For a long time, I wanted to write up a simple-to-read, handily illustrated pamphlet that explained the situation beforehand so that I would never have to hear that fucking exhale again.
That way, at bars, I could just slide my disclaimer on over: “Hello. We’re enjoying a drink together right now but in the event that you see me naked later, I want you to know exactly what you are in for, because I can’t bear to see the look of disappointment on your face.”
And now my old chest scar has new company. The ankle disfigurement never goes away.
* * *
WHEN VANITY FAIR’S Graydon Carter announces the opening of a new ultra-exclusive restaurant called the Waverly Inn, everyone in New York is abuzz. Press is not allowed to report (which, of course, is a surefire way to gurantee press), so the Sunday editor, Lauren Ramsby, wants me to go undercover.
“I want a nice, great, reported read,” she says. “Not just opinion, but tell readers what it’s like having spent a week there. Do they let in Wall Street VPs for the first seating? Do Barry Diller and Diane von Furstenberg come every Thursday? Is someone palming twenty dollars on the way in? Really just a fly-on-the-wall thing, but an aggregated, authoritative look at what’s going on.”
I have a week’s worth of expense budget to spend at the Waverly, but it’s seemingly impossible to get a reservation. Even getting the secret reservation number is a challenge. Corynne Steindler, a junior reporter for Page Six, finally hooks me up, but she warns I can’t say it came from Richard Johnson. When I call, a man answers and immediately asks who I am and where I got the number. “I’m a model?” I improvise. “I got it from . . . friends?” He hangs up.

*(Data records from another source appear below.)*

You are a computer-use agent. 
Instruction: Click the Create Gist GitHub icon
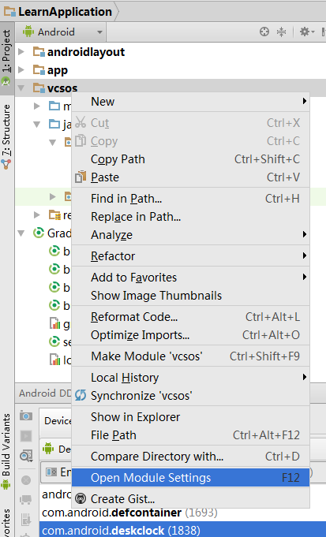[81, 498]
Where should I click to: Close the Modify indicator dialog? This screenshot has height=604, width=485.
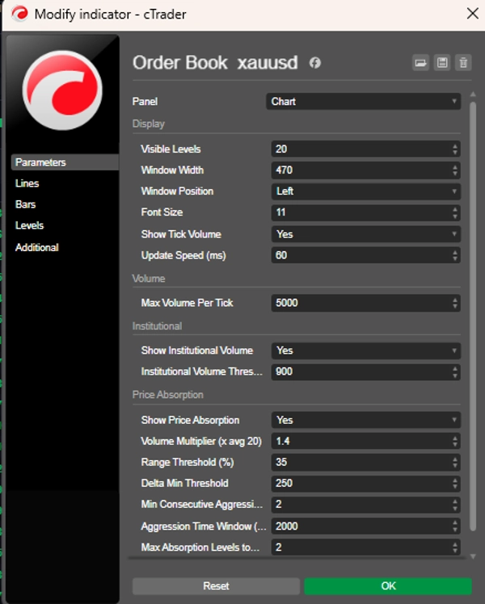click(472, 14)
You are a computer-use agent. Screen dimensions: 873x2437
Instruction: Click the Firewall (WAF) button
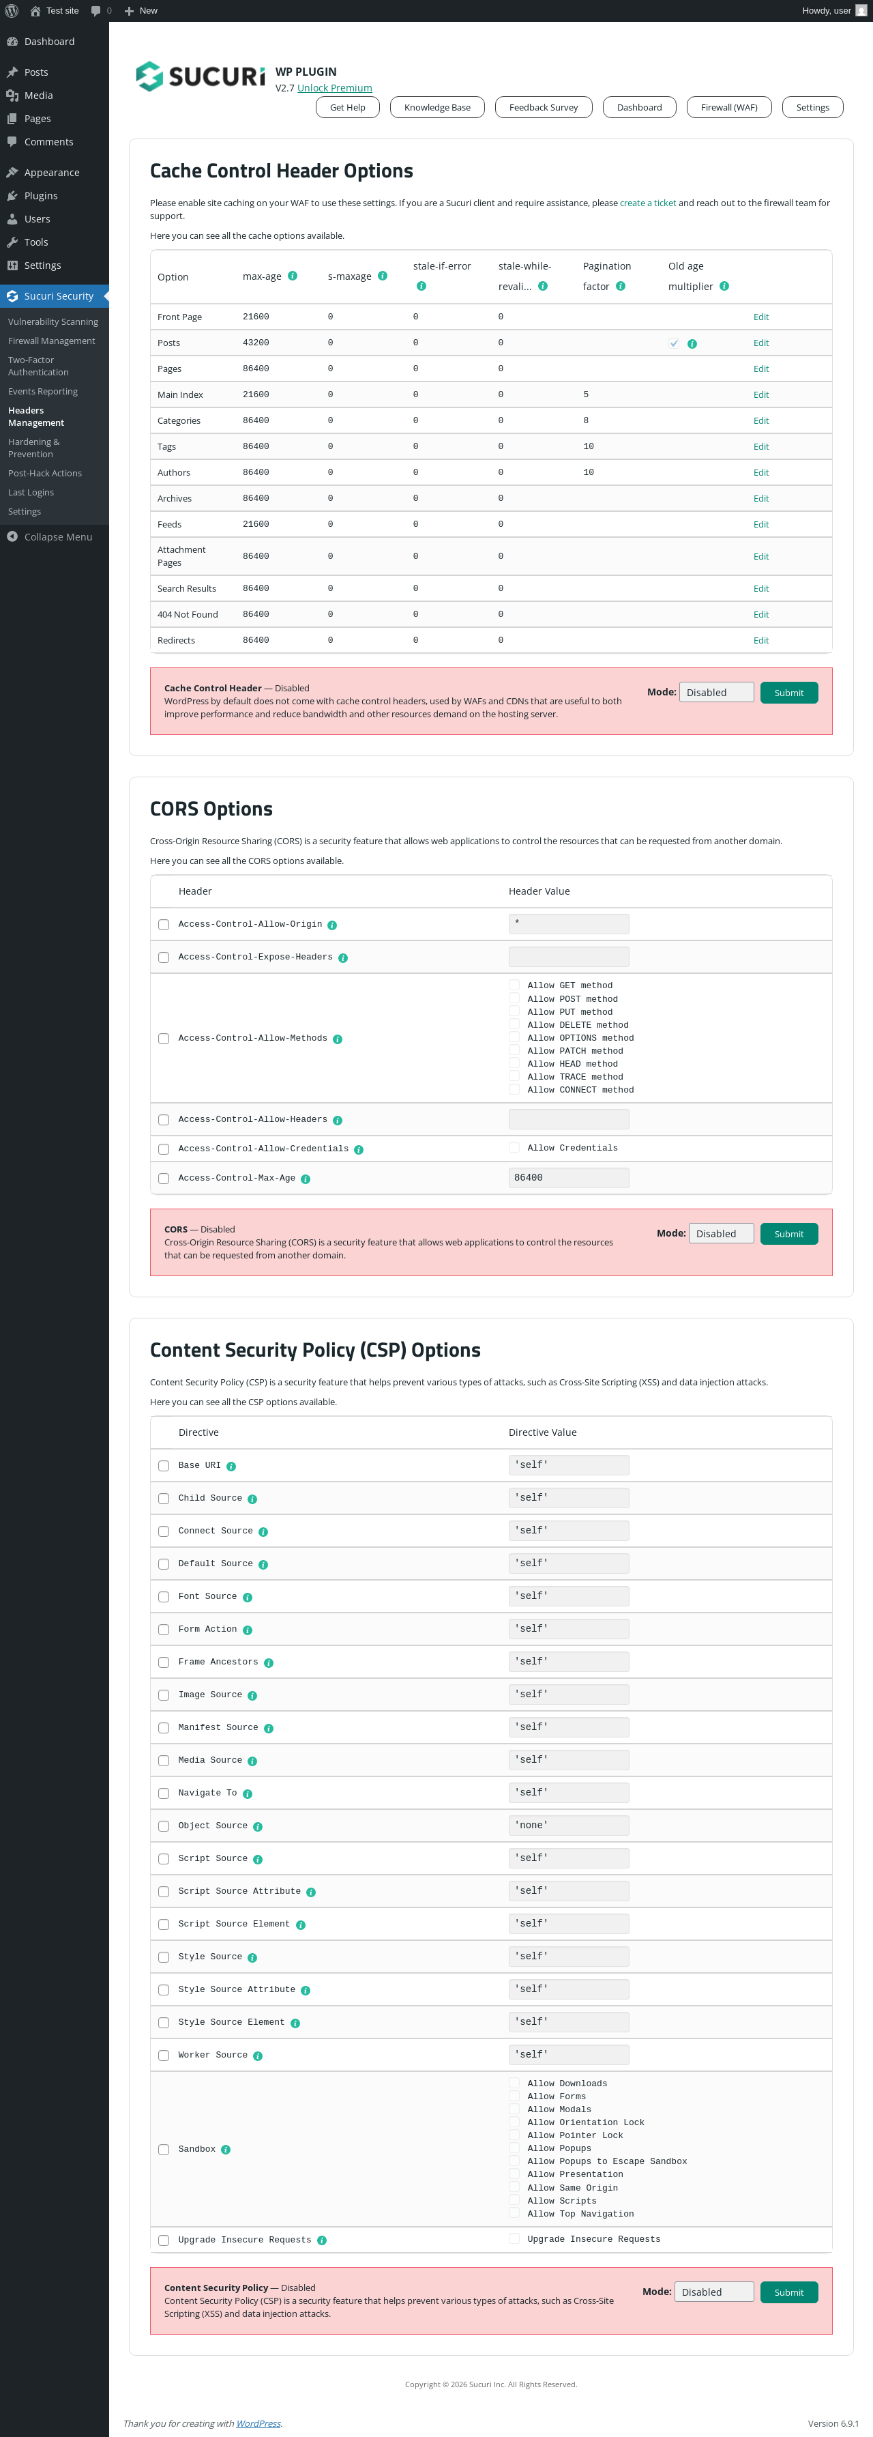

One of the first nights there, I wait at the Starbucks around the corner until I hear from the paparazzi that Gwyneth Paltrow has just arrived. I show up a few minutes later and meet Mackenzie at the bar, where we work very hard to act unimpressed that SNL’s Maya Rudolph is incognito next to us in a bulky sweater and Paul Rudd’s ice-blue eyes are betraying his identity above his thick beard.